**ЧТО НУЖНО СДЕЛАТЬ:**
Оформите все строки записей ниже в виде таблицы Markdown со столбцами «Номер» и «Строка записи», где каждой строке соответствует ее порядковый номер. Пустые строки в таблицу не включайте.

── МАТЕРИАЛ ДЛЯ УПРАЖНЕНИЯ ──

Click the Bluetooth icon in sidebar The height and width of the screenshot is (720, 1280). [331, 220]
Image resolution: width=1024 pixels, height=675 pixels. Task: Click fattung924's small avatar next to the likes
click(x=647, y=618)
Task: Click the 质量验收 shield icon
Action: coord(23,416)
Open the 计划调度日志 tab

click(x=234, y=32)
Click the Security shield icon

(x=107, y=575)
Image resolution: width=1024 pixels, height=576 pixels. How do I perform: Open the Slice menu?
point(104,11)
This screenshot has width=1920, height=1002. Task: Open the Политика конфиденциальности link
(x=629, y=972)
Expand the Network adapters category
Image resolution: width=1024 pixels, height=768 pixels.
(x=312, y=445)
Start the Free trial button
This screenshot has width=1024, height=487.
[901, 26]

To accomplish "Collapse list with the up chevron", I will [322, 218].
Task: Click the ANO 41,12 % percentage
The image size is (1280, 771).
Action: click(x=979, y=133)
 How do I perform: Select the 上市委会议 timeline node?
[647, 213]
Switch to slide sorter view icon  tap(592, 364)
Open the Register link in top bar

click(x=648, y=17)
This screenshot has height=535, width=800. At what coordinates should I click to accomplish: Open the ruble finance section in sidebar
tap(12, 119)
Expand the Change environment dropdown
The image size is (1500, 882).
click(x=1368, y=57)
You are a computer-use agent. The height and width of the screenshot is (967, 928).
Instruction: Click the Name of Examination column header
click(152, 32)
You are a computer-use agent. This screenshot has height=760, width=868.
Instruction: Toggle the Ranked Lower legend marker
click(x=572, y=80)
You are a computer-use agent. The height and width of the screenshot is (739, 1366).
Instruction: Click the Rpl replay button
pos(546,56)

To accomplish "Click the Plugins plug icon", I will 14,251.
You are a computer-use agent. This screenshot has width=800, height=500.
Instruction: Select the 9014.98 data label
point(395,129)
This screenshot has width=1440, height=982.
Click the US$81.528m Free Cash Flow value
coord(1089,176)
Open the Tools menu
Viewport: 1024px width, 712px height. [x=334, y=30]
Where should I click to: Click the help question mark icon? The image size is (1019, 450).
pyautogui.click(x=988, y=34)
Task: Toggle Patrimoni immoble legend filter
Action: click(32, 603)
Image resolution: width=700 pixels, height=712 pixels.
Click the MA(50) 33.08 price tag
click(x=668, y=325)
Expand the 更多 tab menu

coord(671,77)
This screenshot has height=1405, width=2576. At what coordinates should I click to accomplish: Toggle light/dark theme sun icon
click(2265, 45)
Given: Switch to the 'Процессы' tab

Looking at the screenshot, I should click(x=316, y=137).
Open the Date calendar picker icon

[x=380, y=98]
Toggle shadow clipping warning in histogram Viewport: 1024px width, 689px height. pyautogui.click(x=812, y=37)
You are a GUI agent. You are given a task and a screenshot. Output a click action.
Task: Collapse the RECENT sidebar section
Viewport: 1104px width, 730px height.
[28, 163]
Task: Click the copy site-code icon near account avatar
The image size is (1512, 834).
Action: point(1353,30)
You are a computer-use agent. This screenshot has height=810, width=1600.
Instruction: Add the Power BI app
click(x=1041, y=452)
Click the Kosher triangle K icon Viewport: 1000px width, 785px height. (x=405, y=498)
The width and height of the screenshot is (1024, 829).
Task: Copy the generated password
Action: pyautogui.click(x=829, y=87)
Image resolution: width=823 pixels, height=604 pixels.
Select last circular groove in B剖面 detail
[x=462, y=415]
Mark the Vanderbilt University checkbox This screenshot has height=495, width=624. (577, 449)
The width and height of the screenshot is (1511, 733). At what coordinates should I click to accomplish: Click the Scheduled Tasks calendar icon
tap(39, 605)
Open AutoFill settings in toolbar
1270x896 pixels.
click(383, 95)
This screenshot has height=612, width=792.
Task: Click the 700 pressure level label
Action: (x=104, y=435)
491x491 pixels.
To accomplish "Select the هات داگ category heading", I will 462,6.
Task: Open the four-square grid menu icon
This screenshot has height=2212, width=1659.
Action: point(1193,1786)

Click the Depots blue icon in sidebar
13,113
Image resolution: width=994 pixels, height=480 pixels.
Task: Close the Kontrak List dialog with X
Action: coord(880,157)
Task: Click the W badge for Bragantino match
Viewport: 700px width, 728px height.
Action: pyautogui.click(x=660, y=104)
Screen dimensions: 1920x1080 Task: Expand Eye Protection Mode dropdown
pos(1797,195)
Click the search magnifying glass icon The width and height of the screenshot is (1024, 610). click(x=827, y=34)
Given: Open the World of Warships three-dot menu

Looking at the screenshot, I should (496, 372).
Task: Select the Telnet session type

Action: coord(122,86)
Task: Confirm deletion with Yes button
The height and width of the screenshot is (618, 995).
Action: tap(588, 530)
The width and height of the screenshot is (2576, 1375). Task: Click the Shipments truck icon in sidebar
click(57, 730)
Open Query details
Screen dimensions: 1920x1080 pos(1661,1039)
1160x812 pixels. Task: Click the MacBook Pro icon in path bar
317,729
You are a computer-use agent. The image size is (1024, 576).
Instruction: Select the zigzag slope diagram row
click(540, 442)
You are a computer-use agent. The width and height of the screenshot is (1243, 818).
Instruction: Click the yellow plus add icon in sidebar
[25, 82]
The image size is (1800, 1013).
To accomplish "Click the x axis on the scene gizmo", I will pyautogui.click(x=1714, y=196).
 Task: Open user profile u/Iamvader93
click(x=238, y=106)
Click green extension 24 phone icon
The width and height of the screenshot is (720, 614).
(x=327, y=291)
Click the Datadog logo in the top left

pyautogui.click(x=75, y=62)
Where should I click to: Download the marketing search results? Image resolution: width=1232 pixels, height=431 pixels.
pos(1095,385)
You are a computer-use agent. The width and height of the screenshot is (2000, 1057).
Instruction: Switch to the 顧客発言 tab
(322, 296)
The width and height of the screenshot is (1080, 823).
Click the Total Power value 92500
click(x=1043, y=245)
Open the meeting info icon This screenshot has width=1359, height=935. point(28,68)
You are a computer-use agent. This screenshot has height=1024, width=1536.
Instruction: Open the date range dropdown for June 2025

───

**РЕШЕНИЕ ЗАДАЧИ:**
| Номер | Строка записи |
|---|---|
| 1 | Click the Bluetooth icon in sidebar The height and width of the screenshot is (720, 1280). [331, 220] |
| 2 | Image resolution: width=1024 pixels, height=675 pixels. Task: Click fattung924's small avatar next to the likes |
| 3 | click(x=647, y=618) |
| 4 | Task: Click the 质量验收 shield icon |
| 5 | Action: coord(23,416) |
| 6 | Open the 计划调度日志 tab |
| 7 | click(x=234, y=32) |
| 8 | Click the Security shield icon |
| 9 | (x=107, y=575) |
| 10 | Image resolution: width=1024 pixels, height=576 pixels. How do I perform: Open the Slice menu? |
| 11 | point(104,11) |
| 12 | This screenshot has width=1920, height=1002. Task: Open the Политика конфиденциальности link |
| 13 | (x=629, y=972) |
| 14 | Expand the Network adapters category |
| 15 | Image resolution: width=1024 pixels, height=768 pixels. |
| 16 | (x=312, y=445) |
| 17 | Start the Free trial button |
| 18 | This screenshot has width=1024, height=487. |
| 19 | [901, 26] |
| 20 | To accomplish "Collapse list with the up chevron", I will [322, 218]. |
| 21 | Task: Click the ANO 41,12 % percentage |
| 22 | The image size is (1280, 771). |
| 23 | Action: click(x=979, y=133) |
| 24 |  How do I perform: Select the 上市委会议 timeline node? |
| 25 | [647, 213] |
| 26 | Switch to slide sorter view icon  tap(592, 364) |
| 27 | Open the Register link in top bar |
| 28 | click(x=648, y=17) |
| 29 | This screenshot has height=535, width=800. At what coordinates should I click to accomplish: Open the ruble finance section in sidebar |
| 30 | tap(12, 119) |
| 31 | Expand the Change environment dropdown |
| 32 | The image size is (1500, 882). |
| 33 | click(x=1368, y=57) |
| 34 | You are a computer-use agent. The height and width of the screenshot is (967, 928). |
| 35 | Instruction: Click the Name of Examination column header |
| 36 | click(152, 32) |
| 37 | You are a computer-use agent. This screenshot has height=760, width=868. |
| 38 | Instruction: Toggle the Ranked Lower legend marker |
| 39 | click(x=572, y=80) |
| 40 | You are a computer-use agent. The height and width of the screenshot is (739, 1366). |
| 41 | Instruction: Click the Rpl replay button |
| 42 | pos(546,56) |
| 43 | To accomplish "Click the Plugins plug icon", I will 14,251. |
| 44 | You are a computer-use agent. This screenshot has width=800, height=500. |
| 45 | Instruction: Select the 9014.98 data label |
| 46 | point(395,129) |
| 47 | This screenshot has width=1440, height=982. |
| 48 | Click the US$81.528m Free Cash Flow value |
| 49 | coord(1089,176) |
| 50 | Open the Tools menu |
| 51 | Viewport: 1024px width, 712px height. [x=334, y=30] |
| 52 | Where should I click to: Click the help question mark icon? The image size is (1019, 450). |
| 53 | pyautogui.click(x=988, y=34) |
| 54 | Task: Toggle Patrimoni immoble legend filter |
| 55 | Action: click(32, 603) |
| 56 | Image resolution: width=700 pixels, height=712 pixels. |
| 57 | Click the MA(50) 33.08 price tag |
| 58 | click(x=668, y=325) |
| 59 | Expand the 更多 tab menu |
| 60 | coord(671,77) |
| 61 | This screenshot has height=1405, width=2576. At what coordinates should I click to accomplish: Toggle light/dark theme sun icon |
| 62 | click(2265, 45) |
| 63 | Given: Switch to the 'Процессы' tab |
| 64 | Looking at the screenshot, I should click(x=316, y=137). |
| 65 | Open the Date calendar picker icon |
| 66 | [x=380, y=98] |
| 67 | Toggle shadow clipping warning in histogram Viewport: 1024px width, 689px height. pyautogui.click(x=812, y=37) |
| 68 | You are a GUI agent. You are given a task and a screenshot. Output a click action. |
| 69 | Task: Collapse the RECENT sidebar section |
| 70 | Viewport: 1104px width, 730px height. |
| 71 | [28, 163] |
| 72 | Task: Click the copy site-code icon near account avatar |
| 73 | The image size is (1512, 834). |
| 74 | Action: point(1353,30) |
| 75 | You are a computer-use agent. This screenshot has height=810, width=1600. |
| 76 | Instruction: Add the Power BI app |
| 77 | click(x=1041, y=452) |
| 78 | Click the Kosher triangle K icon Viewport: 1000px width, 785px height. (x=405, y=498) |
| 79 | The width and height of the screenshot is (1024, 829). |
| 80 | Task: Copy the generated password |
| 81 | Action: pyautogui.click(x=829, y=87) |
| 82 | Image resolution: width=823 pixels, height=604 pixels. |
| 83 | Select last circular groove in B剖面 detail |
| 84 | [x=462, y=415] |
| 85 | Mark the Vanderbilt University checkbox This screenshot has height=495, width=624. (577, 449) |
| 86 | The width and height of the screenshot is (1511, 733). At what coordinates should I click to accomplish: Click the Scheduled Tasks calendar icon |
| 87 | tap(39, 605) |
| 88 | Open AutoFill settings in toolbar |
| 89 | 1270x896 pixels. |
| 90 | click(383, 95) |
| 91 | This screenshot has height=612, width=792. |
| 92 | Task: Click the 700 pressure level label |
| 93 | Action: (x=104, y=435) |
| 94 | 491x491 pixels. |
| 95 | To accomplish "Select the هات داگ category heading", I will 462,6. |
| 96 | Task: Open the four-square grid menu icon |
| 97 | This screenshot has height=2212, width=1659. |
| 98 | Action: point(1193,1786) |
| 99 | Click the Depots blue icon in sidebar |
| 100 | 13,113 |
| 101 | Image resolution: width=994 pixels, height=480 pixels. |
| 102 | Task: Close the Kontrak List dialog with X |
| 103 | Action: coord(880,157) |
| 104 | Task: Click the W badge for Bragantino match |
| 105 | Viewport: 700px width, 728px height. |
| 106 | Action: pyautogui.click(x=660, y=104) |
| 107 | Screen dimensions: 1920x1080 Task: Expand Eye Protection Mode dropdown |
| 108 | pos(1797,195) |
| 109 | Click the search magnifying glass icon The width and height of the screenshot is (1024, 610). click(x=827, y=34) |
| 110 | Given: Open the World of Warships three-dot menu |
| 111 | Looking at the screenshot, I should (496, 372). |
| 112 | Task: Select the Telnet session type |
| 113 | Action: coord(122,86) |
| 114 | Task: Confirm deletion with Yes button |
| 115 | The height and width of the screenshot is (618, 995). |
| 116 | Action: tap(588, 530) |
| 117 | The width and height of the screenshot is (2576, 1375). Task: Click the Shipments truck icon in sidebar |
| 118 | click(57, 730) |
| 119 | Open Query details |
| 120 | Screen dimensions: 1920x1080 pos(1661,1039) |
| 121 | 1160x812 pixels. Task: Click the MacBook Pro icon in path bar |
| 122 | 317,729 |
| 123 | You are a computer-use agent. The image size is (1024, 576). |
| 124 | Instruction: Select the zigzag slope diagram row |
| 125 | click(540, 442) |
| 126 | You are a computer-use agent. The width and height of the screenshot is (1243, 818). |
| 127 | Instruction: Click the yellow plus add icon in sidebar |
| 128 | [25, 82] |
| 129 | The image size is (1800, 1013). |
| 130 | To accomplish "Click the x axis on the scene gizmo", I will pyautogui.click(x=1714, y=196). |
| 131 |  Task: Open user profile u/Iamvader93 |
| 132 | click(x=238, y=106) |
| 133 | Click green extension 24 phone icon |
| 134 | The width and height of the screenshot is (720, 614). |
| 135 | (x=327, y=291) |
| 136 | Click the Datadog logo in the top left |
| 137 | pyautogui.click(x=75, y=62) |
| 138 | Where should I click to: Download the marketing search results? Image resolution: width=1232 pixels, height=431 pixels. |
| 139 | pos(1095,385) |
| 140 | You are a computer-use agent. The width and height of the screenshot is (2000, 1057). |
| 141 | Instruction: Switch to the 顧客発言 tab |
| 142 | (322, 296) |
| 143 | The width and height of the screenshot is (1080, 823). |
| 144 | Click the Total Power value 92500 |
| 145 | click(x=1043, y=245) |
| 146 | Open the meeting info icon This screenshot has width=1359, height=935. point(28,68) |
| 147 | You are a computer-use agent. This screenshot has height=1024, width=1536. |
| 148 | Instruction: Open the date range dropdown for June 2025 |